You couldn’t tell that this corner of the yard had majestic trees that toppled in Hurricane Sandy, leveling the shrubs that grew at their feet. Plants have grown vigorously with ample rainfall and a long cool Spring, filling in spaces that looked bereft.
It’s beguiling to peer beyond someone else’s garden gate. Often the grass seems greener in someone else’s yard on a day like this. There seems to be a space in our soul that longs for an idyllic place to hang our hat. A garden can be a place of profound beauty and solace. We all struggle with monumental challenges in our lives, interspersed with fleeting moments of profound peace and happiness. The truth is, we are all fragile and gardens are good places to find respite.
This is the vegetable garden. People were particularly fascinated to see how bountiful and pretty a couple raised beds can be. We don’t have to depend on growing our own food anymore to survive, but still, it’s intriguing to see vegetables we love to eat, prospering in a backyard.
We shared old fashioned watercress sandwiches and sweet tea. Garden touring requires sustenance, and gardeners, a friendly lot, are eager to chat while admiring the diversity of plant species.

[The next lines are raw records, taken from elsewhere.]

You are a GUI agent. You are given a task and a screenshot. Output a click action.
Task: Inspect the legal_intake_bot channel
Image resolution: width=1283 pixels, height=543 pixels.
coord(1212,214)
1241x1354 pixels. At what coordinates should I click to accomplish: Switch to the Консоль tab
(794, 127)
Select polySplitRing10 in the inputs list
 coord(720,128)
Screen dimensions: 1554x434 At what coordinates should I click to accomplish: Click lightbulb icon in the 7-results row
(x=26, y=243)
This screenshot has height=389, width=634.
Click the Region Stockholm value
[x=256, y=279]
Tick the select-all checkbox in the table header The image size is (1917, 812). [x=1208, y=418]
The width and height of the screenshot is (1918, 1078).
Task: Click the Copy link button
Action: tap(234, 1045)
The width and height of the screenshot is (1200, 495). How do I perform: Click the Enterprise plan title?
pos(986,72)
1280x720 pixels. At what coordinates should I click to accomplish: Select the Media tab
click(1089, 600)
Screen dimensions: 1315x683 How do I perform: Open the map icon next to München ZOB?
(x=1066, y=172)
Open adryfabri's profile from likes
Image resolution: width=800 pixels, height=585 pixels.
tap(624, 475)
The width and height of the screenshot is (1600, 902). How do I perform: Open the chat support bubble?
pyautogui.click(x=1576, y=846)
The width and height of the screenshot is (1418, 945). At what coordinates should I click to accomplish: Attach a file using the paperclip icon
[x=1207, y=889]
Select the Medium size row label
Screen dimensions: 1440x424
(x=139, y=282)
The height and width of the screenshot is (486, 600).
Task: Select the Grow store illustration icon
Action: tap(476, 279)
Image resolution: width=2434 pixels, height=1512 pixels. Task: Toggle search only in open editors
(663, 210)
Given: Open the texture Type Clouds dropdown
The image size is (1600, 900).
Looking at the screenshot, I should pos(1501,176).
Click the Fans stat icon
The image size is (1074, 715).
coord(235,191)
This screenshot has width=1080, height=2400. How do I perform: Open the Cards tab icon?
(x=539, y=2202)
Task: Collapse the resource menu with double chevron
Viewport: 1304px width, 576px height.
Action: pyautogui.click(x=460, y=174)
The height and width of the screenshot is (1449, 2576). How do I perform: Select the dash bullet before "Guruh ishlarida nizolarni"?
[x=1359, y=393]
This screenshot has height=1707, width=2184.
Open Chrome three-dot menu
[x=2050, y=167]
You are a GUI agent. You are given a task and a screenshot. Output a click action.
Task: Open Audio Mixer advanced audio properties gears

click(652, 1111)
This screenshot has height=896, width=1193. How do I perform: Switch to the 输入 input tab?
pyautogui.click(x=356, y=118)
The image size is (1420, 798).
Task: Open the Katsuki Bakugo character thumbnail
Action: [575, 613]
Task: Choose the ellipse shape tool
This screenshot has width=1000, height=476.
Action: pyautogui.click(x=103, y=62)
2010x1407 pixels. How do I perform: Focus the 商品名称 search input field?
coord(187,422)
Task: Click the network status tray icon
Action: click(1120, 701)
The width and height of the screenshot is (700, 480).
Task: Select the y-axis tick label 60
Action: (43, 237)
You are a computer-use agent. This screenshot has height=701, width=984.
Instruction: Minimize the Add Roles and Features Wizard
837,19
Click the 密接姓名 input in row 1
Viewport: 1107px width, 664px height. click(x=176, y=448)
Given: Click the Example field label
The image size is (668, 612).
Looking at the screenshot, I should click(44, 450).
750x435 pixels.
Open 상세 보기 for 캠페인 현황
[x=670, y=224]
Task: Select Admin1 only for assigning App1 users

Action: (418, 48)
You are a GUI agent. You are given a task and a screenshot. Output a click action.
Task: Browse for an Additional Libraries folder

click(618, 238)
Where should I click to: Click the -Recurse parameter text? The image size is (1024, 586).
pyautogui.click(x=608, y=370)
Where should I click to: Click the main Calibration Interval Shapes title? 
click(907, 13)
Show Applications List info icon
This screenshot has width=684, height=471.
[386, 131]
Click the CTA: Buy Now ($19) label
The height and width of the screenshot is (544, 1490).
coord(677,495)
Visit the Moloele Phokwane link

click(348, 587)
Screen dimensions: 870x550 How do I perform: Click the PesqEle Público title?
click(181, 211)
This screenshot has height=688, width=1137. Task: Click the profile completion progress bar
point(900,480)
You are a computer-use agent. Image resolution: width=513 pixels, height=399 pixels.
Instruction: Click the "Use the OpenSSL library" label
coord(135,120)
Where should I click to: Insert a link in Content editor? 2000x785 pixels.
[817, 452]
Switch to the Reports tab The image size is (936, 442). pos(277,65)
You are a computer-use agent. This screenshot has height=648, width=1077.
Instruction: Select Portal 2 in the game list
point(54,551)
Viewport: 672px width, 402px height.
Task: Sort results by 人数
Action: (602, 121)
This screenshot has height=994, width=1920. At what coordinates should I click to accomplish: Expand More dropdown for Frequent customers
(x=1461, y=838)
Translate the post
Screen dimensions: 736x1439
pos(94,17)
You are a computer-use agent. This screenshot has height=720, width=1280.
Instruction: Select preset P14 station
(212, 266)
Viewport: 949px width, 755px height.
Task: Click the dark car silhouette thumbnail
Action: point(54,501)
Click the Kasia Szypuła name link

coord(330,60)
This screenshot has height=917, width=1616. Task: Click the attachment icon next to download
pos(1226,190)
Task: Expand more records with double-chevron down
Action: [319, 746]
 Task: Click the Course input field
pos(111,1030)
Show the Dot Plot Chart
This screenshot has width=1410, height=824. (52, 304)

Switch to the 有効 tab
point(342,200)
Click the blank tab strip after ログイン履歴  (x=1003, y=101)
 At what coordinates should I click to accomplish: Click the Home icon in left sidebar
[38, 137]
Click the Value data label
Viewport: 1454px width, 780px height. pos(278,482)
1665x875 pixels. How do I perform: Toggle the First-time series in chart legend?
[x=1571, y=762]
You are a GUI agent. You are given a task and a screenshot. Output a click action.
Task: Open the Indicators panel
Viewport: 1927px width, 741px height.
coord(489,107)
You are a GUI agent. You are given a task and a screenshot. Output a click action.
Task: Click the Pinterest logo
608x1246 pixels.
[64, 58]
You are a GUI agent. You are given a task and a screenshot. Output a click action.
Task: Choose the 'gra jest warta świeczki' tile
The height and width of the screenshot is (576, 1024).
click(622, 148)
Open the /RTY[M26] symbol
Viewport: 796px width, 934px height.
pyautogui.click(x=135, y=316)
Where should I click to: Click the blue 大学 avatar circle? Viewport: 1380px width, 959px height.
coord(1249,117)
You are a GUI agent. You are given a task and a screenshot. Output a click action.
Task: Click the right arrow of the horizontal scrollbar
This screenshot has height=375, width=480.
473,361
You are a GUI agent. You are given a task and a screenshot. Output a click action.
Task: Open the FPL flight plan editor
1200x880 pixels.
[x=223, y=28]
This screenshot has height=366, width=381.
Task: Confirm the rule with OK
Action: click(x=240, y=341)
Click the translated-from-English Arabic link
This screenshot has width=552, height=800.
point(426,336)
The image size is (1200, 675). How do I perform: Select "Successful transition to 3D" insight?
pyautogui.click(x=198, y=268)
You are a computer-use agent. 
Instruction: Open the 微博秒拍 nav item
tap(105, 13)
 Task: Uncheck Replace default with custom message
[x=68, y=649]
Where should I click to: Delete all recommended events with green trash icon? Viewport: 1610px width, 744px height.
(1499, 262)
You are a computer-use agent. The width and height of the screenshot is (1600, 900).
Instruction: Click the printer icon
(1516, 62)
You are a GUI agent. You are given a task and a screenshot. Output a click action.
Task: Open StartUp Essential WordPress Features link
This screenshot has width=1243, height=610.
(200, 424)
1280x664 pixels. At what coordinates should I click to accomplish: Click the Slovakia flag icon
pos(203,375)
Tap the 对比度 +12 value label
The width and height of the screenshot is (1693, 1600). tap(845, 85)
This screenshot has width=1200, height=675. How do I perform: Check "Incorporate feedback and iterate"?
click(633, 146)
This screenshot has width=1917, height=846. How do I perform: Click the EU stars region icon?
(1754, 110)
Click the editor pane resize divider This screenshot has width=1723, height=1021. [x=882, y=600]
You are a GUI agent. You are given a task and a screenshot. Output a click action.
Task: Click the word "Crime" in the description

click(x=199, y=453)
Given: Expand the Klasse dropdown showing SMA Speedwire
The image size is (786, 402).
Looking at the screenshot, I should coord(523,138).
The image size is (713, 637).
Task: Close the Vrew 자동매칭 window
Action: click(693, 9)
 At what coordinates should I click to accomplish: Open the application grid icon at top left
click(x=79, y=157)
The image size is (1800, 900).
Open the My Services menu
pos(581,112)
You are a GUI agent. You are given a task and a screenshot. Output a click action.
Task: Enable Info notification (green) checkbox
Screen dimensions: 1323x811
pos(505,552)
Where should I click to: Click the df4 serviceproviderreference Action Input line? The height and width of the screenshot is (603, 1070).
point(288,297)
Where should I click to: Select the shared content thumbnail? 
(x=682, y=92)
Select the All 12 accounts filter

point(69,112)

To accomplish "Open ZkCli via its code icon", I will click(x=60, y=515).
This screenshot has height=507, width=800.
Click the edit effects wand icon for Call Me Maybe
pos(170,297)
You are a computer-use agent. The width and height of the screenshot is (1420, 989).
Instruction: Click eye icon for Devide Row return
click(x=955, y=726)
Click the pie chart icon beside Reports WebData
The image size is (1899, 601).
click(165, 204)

Jim has been rebuilding two rooms of our home during his prized free time. This is a plywood board, covering an opening where a set of french doors had been removed. Two talented young ladies painted a charming faux window set into the garden. I will be reluctant to replace this with a real window.
It was a very special day.
The weather began to deteriorate by late afternoon, when I closed the garden gate to visitors. As the rain began to spot the terrace, I ran through the garden clipping the flowers that had performed so magnificently through the day, but whose beauty would be trounced by driving rain. Tropical storm Andrea was storming up the eastern seaboard, heralding in the hurricane season. Steady rain overnight has continued through the day today with intense gusts of wind.
A garden is a transitory thing. When the rain ends tomorrow, and our aquifers are replete with five inches of fresh rainfall, I will put on my boots, pocket my secateurs, and attempt to create an idyllic place, safe from the troubles of the world.